Un autre manifeste sur l’éducation qui rate la cible

2015/09/24 | Par Pierre Dubuc

Dans son édition du 17 septembre dernier, le Journal de Montréal présentait les grandes lignes d’un manifeste produit pour le forum « Un système d’éducation pour le 21e siècle », organisé par le Parti Libéral, le 25 septembre prochain.

 Sous le titre « Donner une nouvelle impulsion à la réussite scolaire », le Manifeste, rédigé par une vingtaine de personnes impliquées dans le réseau de l’éducation, réclame, selon le Journal de Montréal, « plus de pouvoirs pour les écoles ».

Le Manifeste dénonce en effet la trop grande centralisation du « mode actuel de gouvernance » et affirme vouloir « faire de l’école la clé de voûte du système d’éducation ».

Mais nous y avons surtout vu une défense du rôle des commissions scolaires. L’école, rappelle-t-on, « émane » de la commission scolaire qui « seule possède un statut juridique ».

Au-delà du statut juridique, le Manifeste affirme que « le dynamisme de l’école repose largement sur celui de la commission scolaire, sur sa direction et son personnel d’encadrement, qui sont souvent à l’origine d’initiatives stimulantes et prometteuses en regard de la réussite éducative ».

Ce parti-pris en faveur des commissions scolaires est de bonne guerre dans un contexte où leur existence même est toujours l’objet de débats et n’est pas étonnant étant donné la présence parmi ses auteurs d’un grand nombre d’anciens administrateurs de commissions scolaires.

**Jeu de données:**
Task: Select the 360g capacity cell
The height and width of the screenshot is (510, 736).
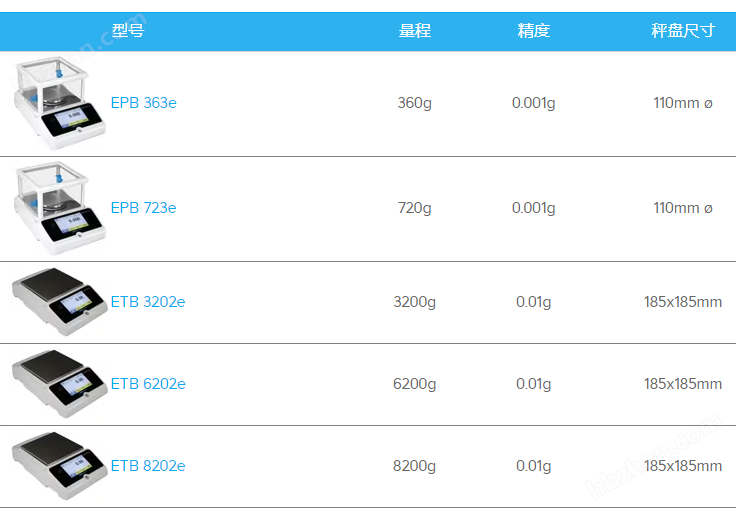Action: coord(414,103)
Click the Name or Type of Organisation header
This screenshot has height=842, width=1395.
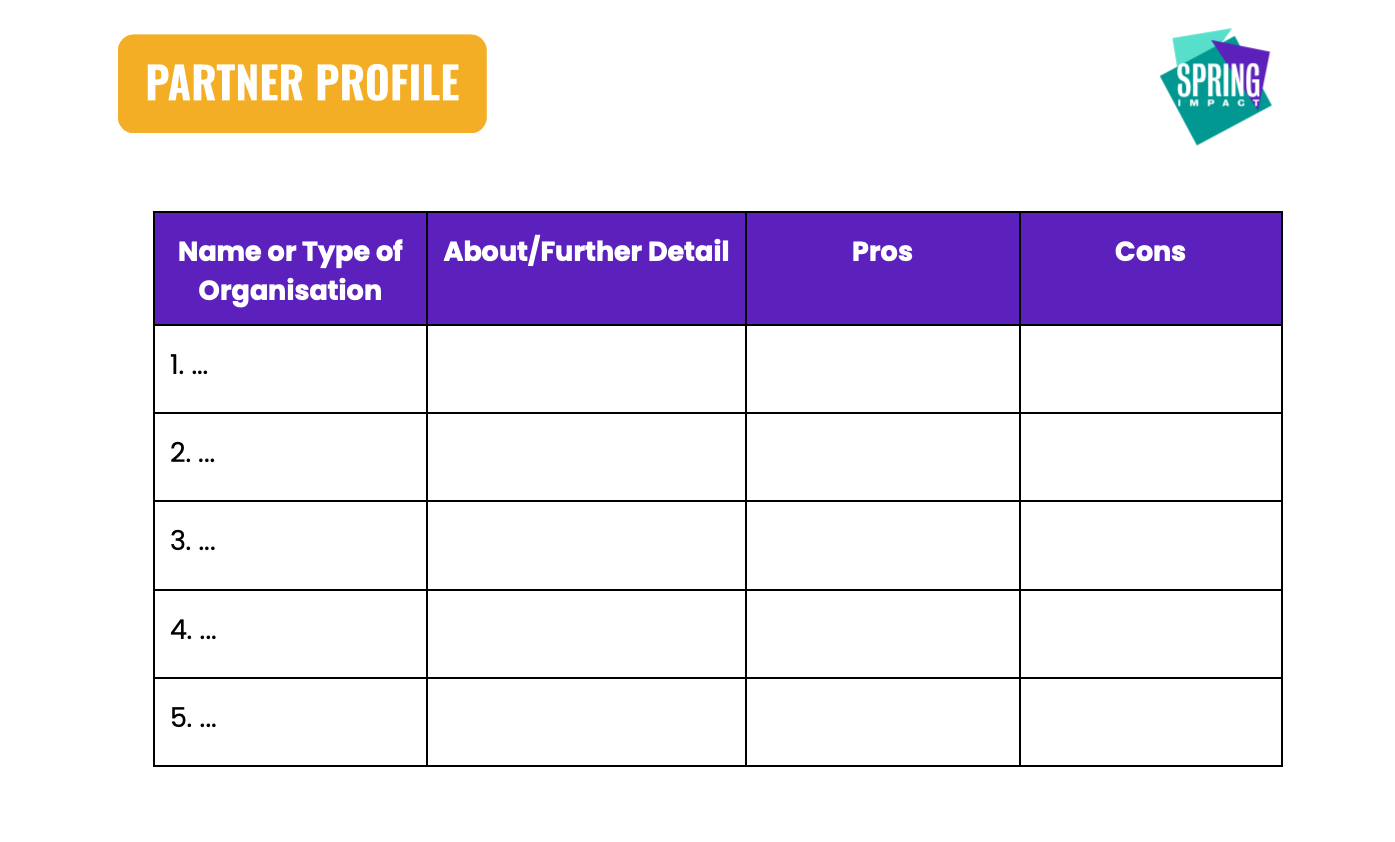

**Tâche à réaliser:**
Recopiez sans rien modifier le passage du texte sur le manifeste sur l'éducation qui va de « 2015/09/24 | Par Pierre » à « 25 septembre prochain. ».

**Solution proposée:**
2015/09/24 | Par Pierre Dubuc

Dans son édition du 17 septembre dernier, le Journal de Montréal présentait les grandes lignes d’un manifeste produit pour le forum « Un système d’éducation pour le 21e siècle », organisé par le Parti Libéral, le 25 septembre prochain.